5 Financial Decisions I Recommend

I don't blindly follow people's advice; but when it is logical and rationally leads to a good result, then why not follow it?

When my wife and I were married, she was the more financially savvy one. I lived like many people live today-- without a plan. 

Of course, I was 22! So that's not abnormal.

However, even before I was married, my Dad had instilled some very solid financial knowledge into my head. Some of that advice will be listed here.

Personal finances aren't complicated. We're not talking about global economics here. It's simple addition and subtraction. No algorithms. No equations. No predictions.

Do you have money for something? Or not? Very simple.

So after taking some of my Dad's advice, learning from my wife's good habits, reading some of Dave Ramsey's materials, and managing our finances for 7+ years, I've learned which decisions are winners and which don't matter as much.

(I am not listing my bad financial decisions here!)

#1 Hate debt.

This decision may require lifestyle adjustment, humility, and some old-fashioned self-discipline.

I hate owing money--for anything. 

Aside from our mortgage, we have no debt; and we intend to keep it that way.

Although we are not wealthy and do not have fancy things to impress people we don't know, we do have a clean slate.

No debt.

See also: I Might Be One of the Cheapest People You Know

#2 Pay no interest.

The main reason I hate debt is because it would suck money right out of our bank accounts.

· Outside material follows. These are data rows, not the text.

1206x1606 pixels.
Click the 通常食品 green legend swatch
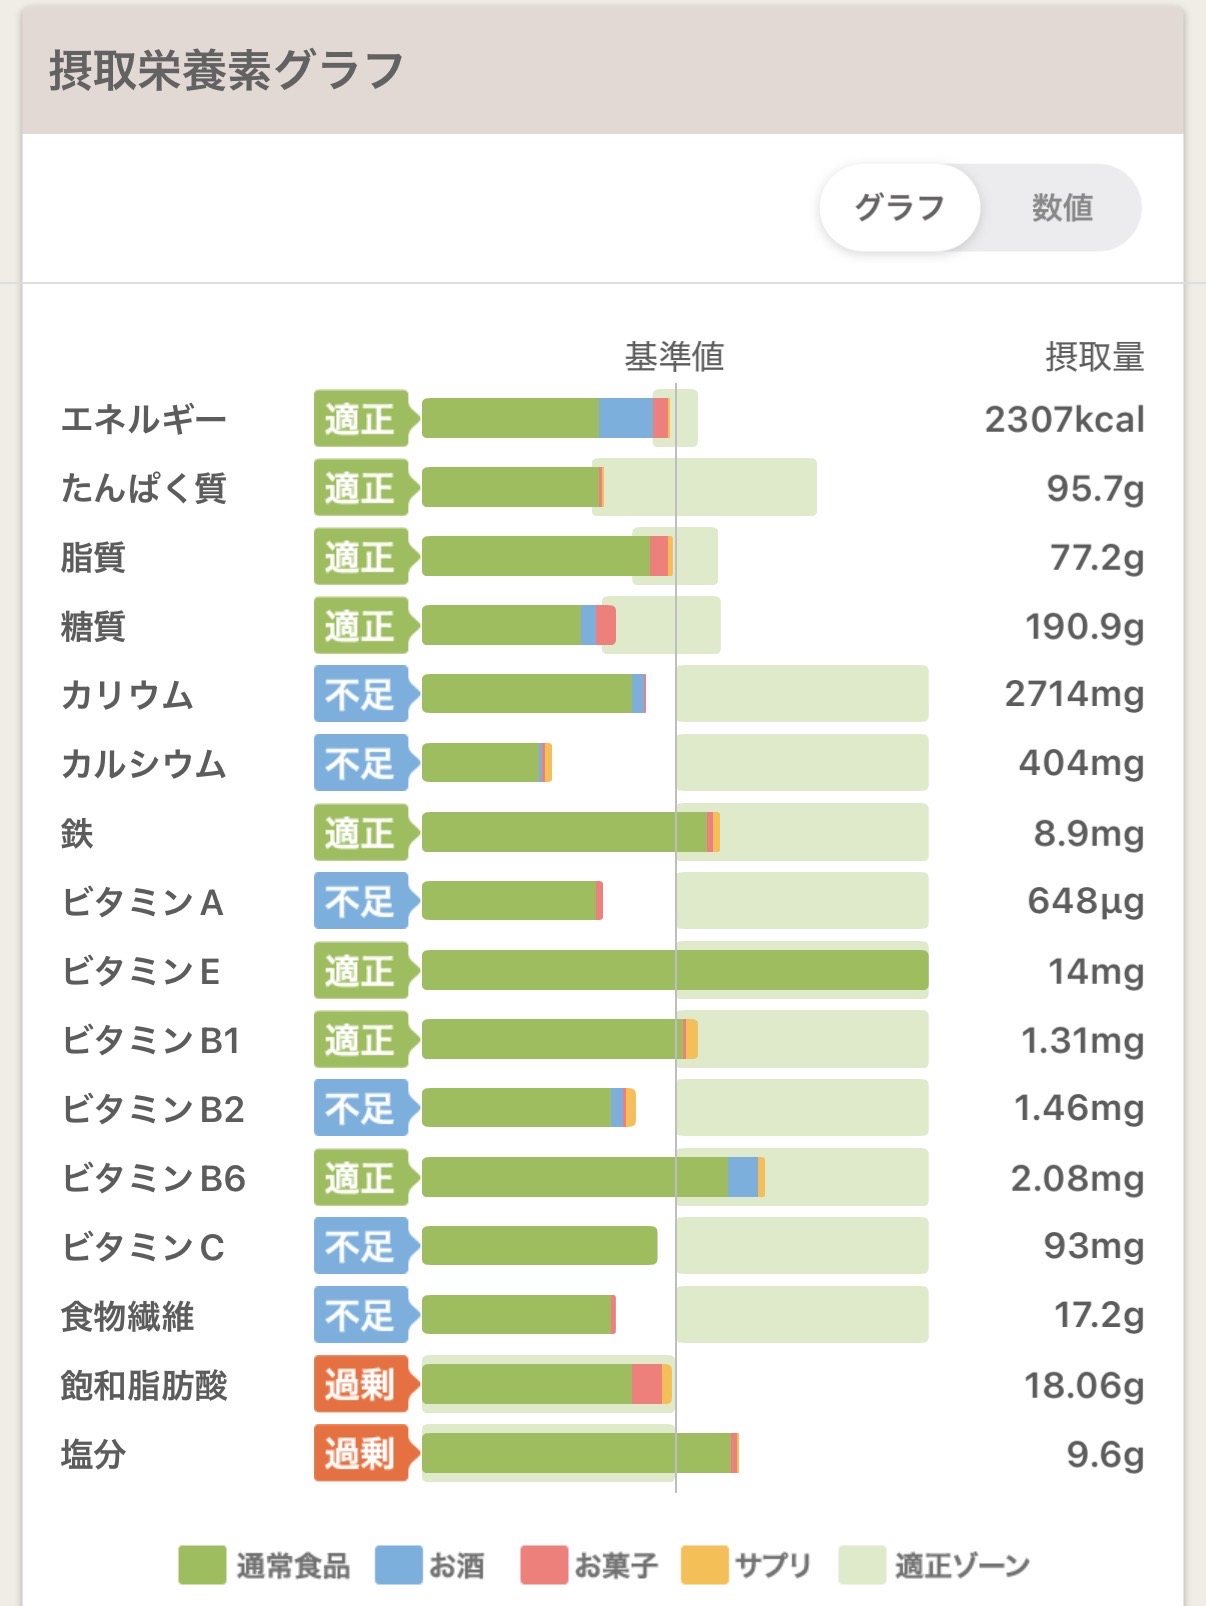pyautogui.click(x=202, y=1565)
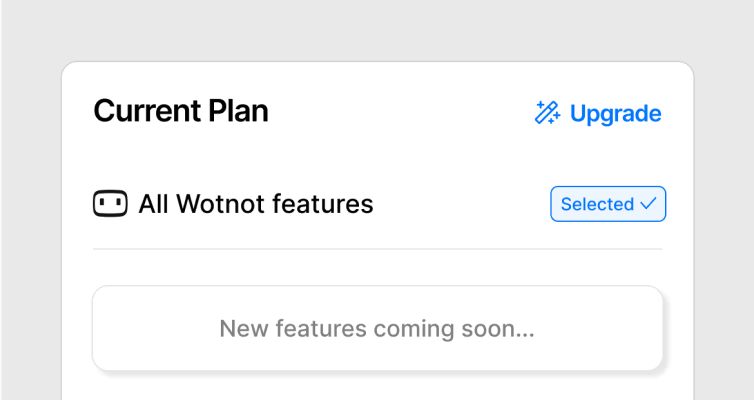Click the word features in plan name
Image resolution: width=754 pixels, height=400 pixels.
click(x=323, y=204)
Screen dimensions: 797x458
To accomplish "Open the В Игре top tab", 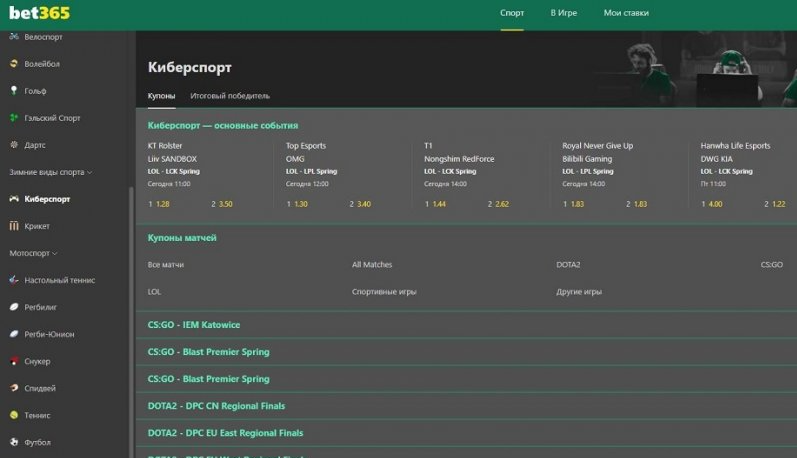I will click(563, 13).
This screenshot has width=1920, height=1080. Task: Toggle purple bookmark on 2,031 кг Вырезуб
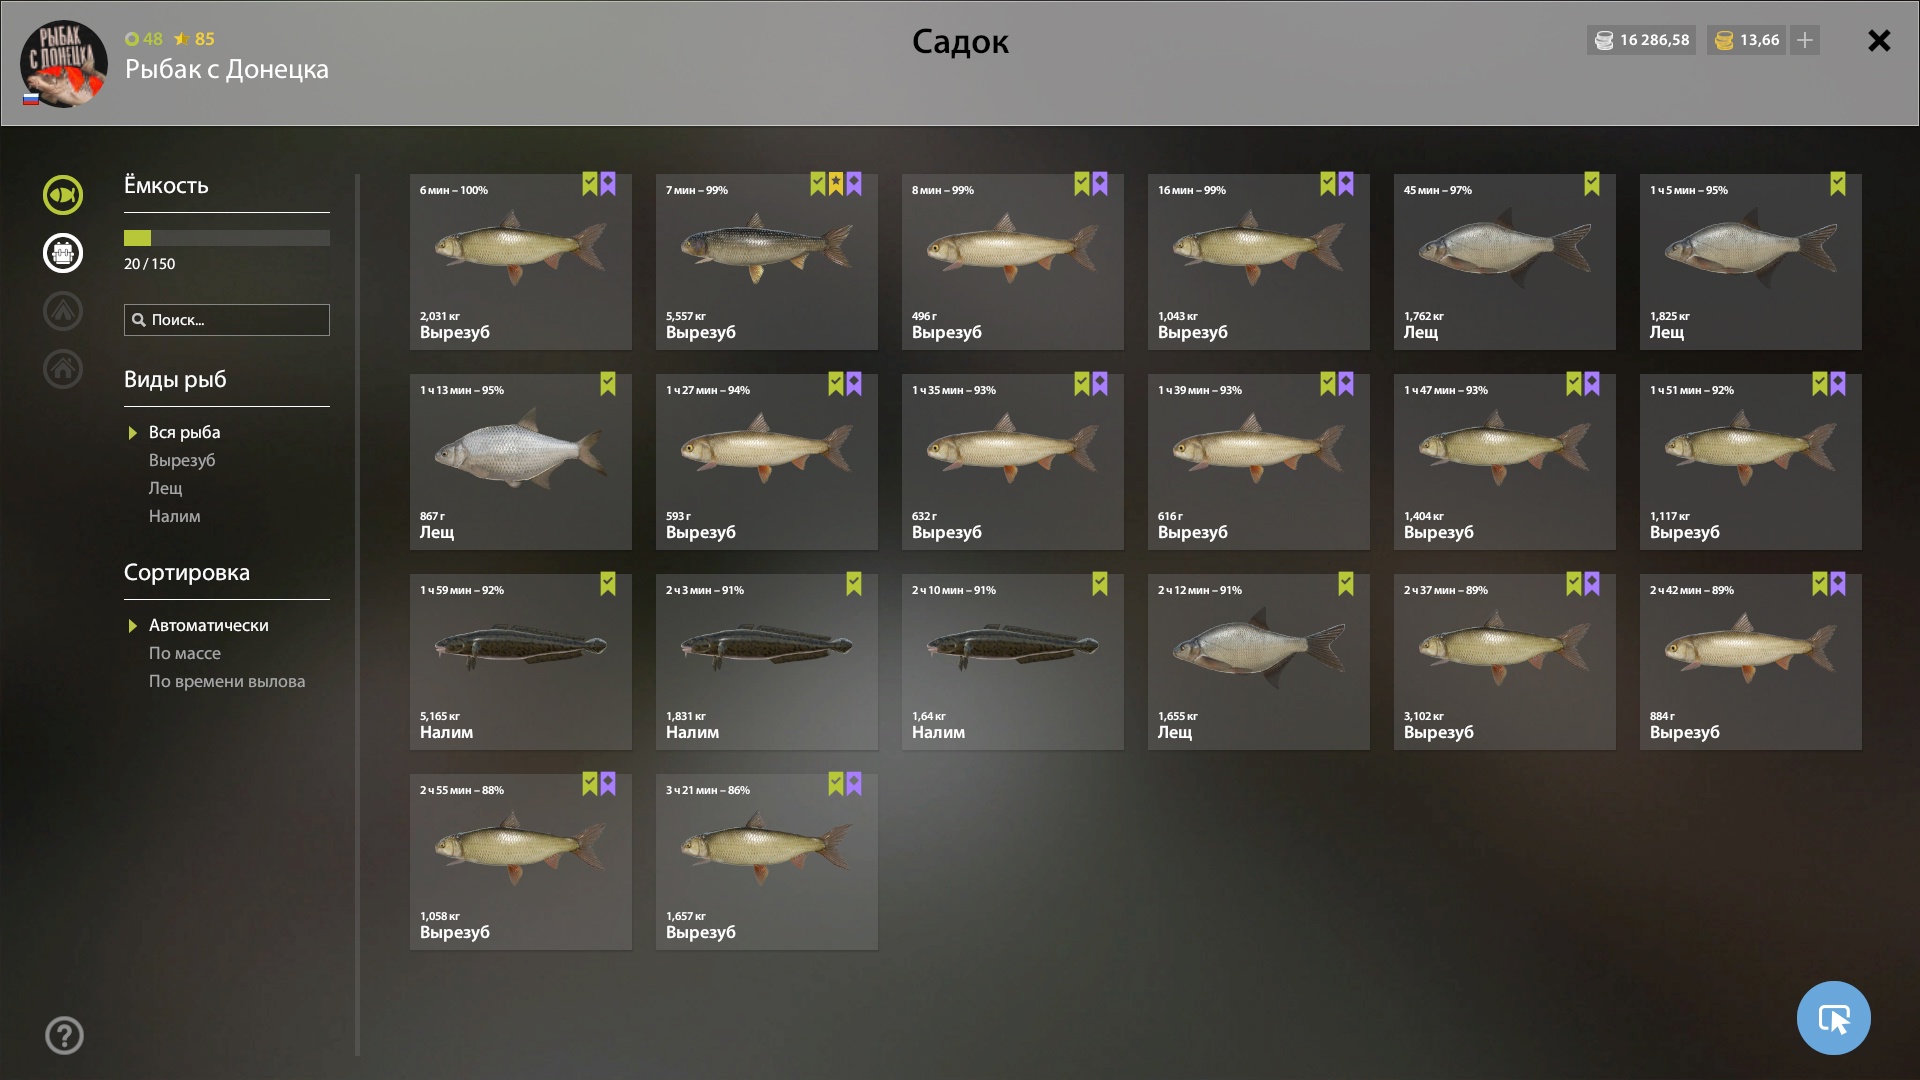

Don't you like to keep your money? I do.

I'm happy to say that we have never paid interest on a loan other than our mortgage (which I still hate).

Practically, this means we don't finance cars, furniture, carpet, or anything else. If we can't buy it with the money we have in the bank right now, we wait.

"What about 0% interest loans?"

I've never dabbled with fire while wearing a backpack full of gasoline, have you?

You probably won't get burnt though.

#3 Save.

We save money for unforeseen events or expenses. It's called an emergency fund. Everyone has a different idea of what it should look like.

We subscribe to the idea that a good, solid emergency fund should sustain your family for 4-6 months. So take whatever your baseline expenses are for a month and multiply that by 4, 5, or 6. That's a good target.

Aside from that, we also have cash ready for when we want to have fun. With money in the bank, vacations aren't funded by credit cards that will cost 23.8% more because of interest!

#4 Invest.

Having retirement accounts is the only way we will retire. I do not expect the U.S. government to support me when we turn 65. Call me a pessimist if you want.

So we have Roth IRAs.

I also have an employer-sponsored 403(b) retirement account that is deducted from my paycheck tax-free. I don't have to think about it or write a check. (Good for me, because I'm very forgetful!)

See also: Why I Don't Like Piggy Banks

#5 Insure.

You (and your spouse if you're married) need to decide what level of insurance you're willing to pay for. I generally avoid insurance when I can, but sometimes it's a must.

In my opinion, the most important insurance we have is life insurance. It settles my mind at night when I think about what would happen to my family if I died.

"How much life insurance should we purchase?"

Again, that's a personal decision. I chose a policy that should sustain my family for 5-7 years.

See also: Time To Act Like a Grown-Up


It can be hard to make good financial decisions. I get that.

We often feel pressured to display outward indicators of "success" so people will know how "good we're doing."

I think that's a nasty trap to fall into.

If you use your income wisely and make good decisions, it will be best for you and your family--now and in the future.

And none of this means you must live boring lives filled with drudgery and smelly, old clothes. 

It means you postpone things of less value to earn things with the greater value.

Image credit:
Businessman holding money from freedigitalphotos.net.


  1. Good advice. My rule with life insurance is to have enough coverage to pay off the mortgage and provide for my family until the kids are old enough to leave home. If something were to happen to me, the last thing I would want is for my family to have to add financial worries to all the other new challenges that would arise.